Özetle; yıllardır görüşmeyen iki arkadaş şehrin merkezinde karşılaşıyorlar. Eskilerden bahsederken öğle ezanı okunuyor. Biri diğerini camiye davet ediyor. Ancak o, üzerine giydiği yeşil takım elbisenin ütüsünün bozulacağı gibi basit gerekçelerle namaz için camiye gitmiyor. "Hem daha yaşım genç, ileriki yaşlarda tövbe eder, eksiklerimi tamamlarım." diyor.
Aradan birkaç ay geçtikten sonra davet ettiği zaman camiye gelmeyen arkadaşının caminin önünde kendisini beklediğini duyan eski dost koşarak buluşma noktasına gidiyor. Ancak ne görsün! Arkadaşı caminin içine girmemiş kapının önünde bekliyor. Üzerinde de çok sevdiği yeşil renkten bir elbise var yine. O elbisenin üzerinde de "Her canlı ölümü tatacaktır" yazıyor. Arkadaşı vefat etmiş, tabuta koymuşlar tabutun üstünü de ölümü hatırlatan ayetin yazılı olduğu yeşil bir örtüyle kapatmışlar.
Marifet başkasının omuzlarında ve başkasının iradesi ile gitmek zorunda kalmadan önce gidebilmektir!
Marifet haydi kurtuluşa çağrısını duyunca o tarafa yönelmenin gerçekten kurtulmak olduğunu bilerek yaşayabilmektir!
Çevremizde elimizden, kolumuzdan, ayağımızdan, belimizden tutup aşağıya doğru çeken, dünyaya daha çok bağlanmaya iten, daha çok kazanıp biriktirmeye teşvik eden o kadar çok şey var ki!
Bunlardan kurtulup Rabbimize yönelmek büyük bir dikkat ve gayret gerektiriyor.

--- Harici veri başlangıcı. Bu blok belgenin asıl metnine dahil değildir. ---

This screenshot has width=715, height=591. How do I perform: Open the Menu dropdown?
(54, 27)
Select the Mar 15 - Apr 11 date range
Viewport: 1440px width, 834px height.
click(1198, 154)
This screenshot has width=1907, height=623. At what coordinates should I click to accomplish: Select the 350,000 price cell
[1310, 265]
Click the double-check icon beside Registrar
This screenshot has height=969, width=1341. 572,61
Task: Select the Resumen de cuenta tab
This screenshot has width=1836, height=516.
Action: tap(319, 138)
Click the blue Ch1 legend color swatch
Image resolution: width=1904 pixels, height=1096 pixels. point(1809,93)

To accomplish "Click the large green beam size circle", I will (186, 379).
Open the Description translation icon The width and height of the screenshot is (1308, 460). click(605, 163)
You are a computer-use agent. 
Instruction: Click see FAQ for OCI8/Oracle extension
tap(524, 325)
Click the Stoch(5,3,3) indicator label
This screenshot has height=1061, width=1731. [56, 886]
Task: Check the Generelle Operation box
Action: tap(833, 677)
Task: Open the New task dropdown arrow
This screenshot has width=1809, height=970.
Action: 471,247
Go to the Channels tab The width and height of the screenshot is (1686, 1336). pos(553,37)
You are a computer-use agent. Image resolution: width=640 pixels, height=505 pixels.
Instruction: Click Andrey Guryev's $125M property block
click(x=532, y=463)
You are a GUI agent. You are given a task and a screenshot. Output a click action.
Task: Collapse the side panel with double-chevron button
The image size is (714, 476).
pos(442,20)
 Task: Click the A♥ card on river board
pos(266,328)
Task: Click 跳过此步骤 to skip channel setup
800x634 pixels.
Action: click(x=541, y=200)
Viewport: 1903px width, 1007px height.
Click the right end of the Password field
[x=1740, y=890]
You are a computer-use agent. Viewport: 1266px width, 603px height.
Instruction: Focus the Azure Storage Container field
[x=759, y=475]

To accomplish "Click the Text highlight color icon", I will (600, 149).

Bazen insanın kendi iradesi kendisini güzelliğe sevk etmeye yetmeyebiliyor. Bir arkadaş desteğine, koluna girip güzelliğe götüren bir dost eline ihtiyaç duyabiliyor.
Her gün bizi huzura davet eden çağrıya uymak ne güzel!
"Sabahın iki rekatı dünya ve içindekilerden hayırlıdır." buyurur Efendimiz (as).
Kaçırsak da akşama kadar döviz biriktirsek!
Ne yapsın Rabbimiz boyalı, resimli kağıtları!
Altın, gümüş yığsak ne işe yarar alış-veriş imkanının olmadığı kabirde.
Çağrıya kulak verip davete icabet etmek ne güzel!